Review by Sean Boelman
Seven years after the release of one of his most critically and financially lauded films yet, Australian filmmaker George Miller returns to theaters with a movie that is drastically different in tone yet still features his stylistic trademarks. Unfortunately, despite being an absolute feast for the eyes, Three Thousand Years of Longing is dreadfully boring, almost to the point of being unwatchable.
The film follows a lonely scholar who comes across a Djinn who offers her three wishes that he must grant in exchange for his own freedom. Based on a short story by A.S. Byatt, the movie suffers from the same issues that so many films adapted from short stories have: it has an interesting concept, but it doesn’t know how to build it out to feature length.
Short story adaptations also tend to suffer from poor character development, which is one of the biggest issues with this movie. It’s odd, because it’s a two-hander with one character that is essentially all backstory and the other having very few defining qualities. Ultimately, no one is going to care much about either of the characters or their stories.
As the title implies, a majority of the film is flashbacks in which the Djinn discusses with his new master his previous experiences as the protagonist decides what wish she wants to make. And while these fantasy tales allow the movie plenty of room for grand visuals, the film is severely lacking in any form of narrative momentum or energy.
In one scene, the protagonist of the movie says that “every story about wishing is a cautionary tale,” and this is no exception. Miller and co-writer Augusta Gore don’t explore much more than the usual “be careful what you wish for” themes. There is an attempt to say something profound about love, but this aspect of the story feels entirely underdeveloped.
Tilda Swinton is usually fantastic, and while she is far from bad in this film, the role doesn’t give her much substantial material to work with. This is more of Idris Elba’s show, as he is the focus of the flashbacks, and he carries the movie very well. Still, the major factor that is missing is chemistry between the two actors.

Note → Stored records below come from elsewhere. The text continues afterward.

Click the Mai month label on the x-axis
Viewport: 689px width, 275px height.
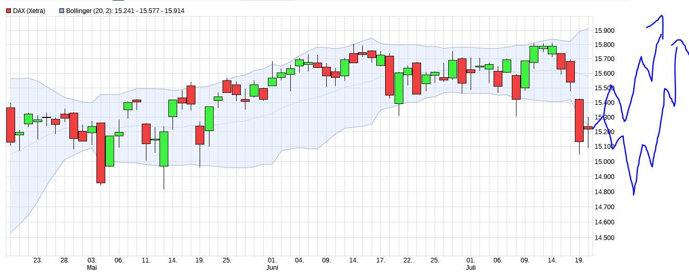pyautogui.click(x=92, y=267)
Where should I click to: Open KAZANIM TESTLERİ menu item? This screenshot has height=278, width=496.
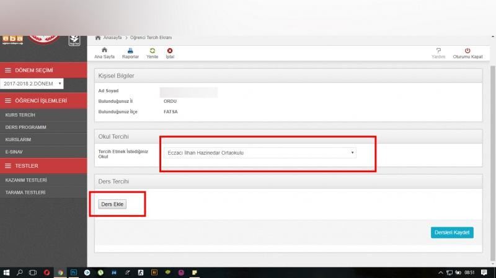point(26,180)
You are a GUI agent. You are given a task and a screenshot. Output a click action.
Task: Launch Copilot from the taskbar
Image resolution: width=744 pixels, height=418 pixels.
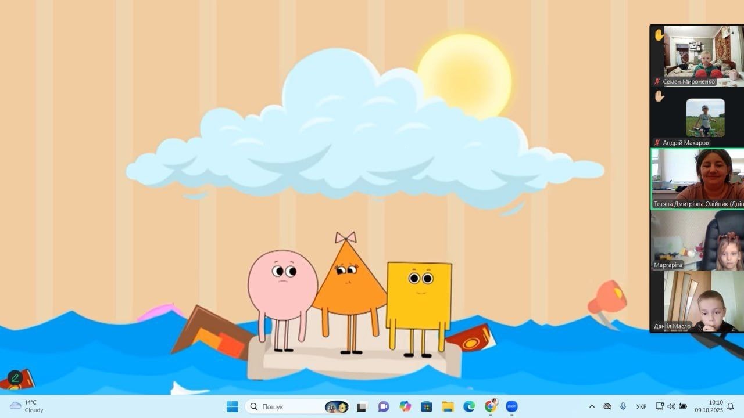405,406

It’s honestly shocking how much of this film is just the two main actors talking in a hotel room. During the flashbacks, the cinematography and production design are extravagant and stylish. However, the sequences tend to end just as soon as you begin to get immersed in the world that Miller is building.
Three Thousand Years of Longing is a massive disappointment from one of the finest filmmakers working today. Although the visual style certainly lives up to expectations, the script leaves too much to be desired for this to be worth watching.
Three Thousand Years of Longing hits theaters on August 26.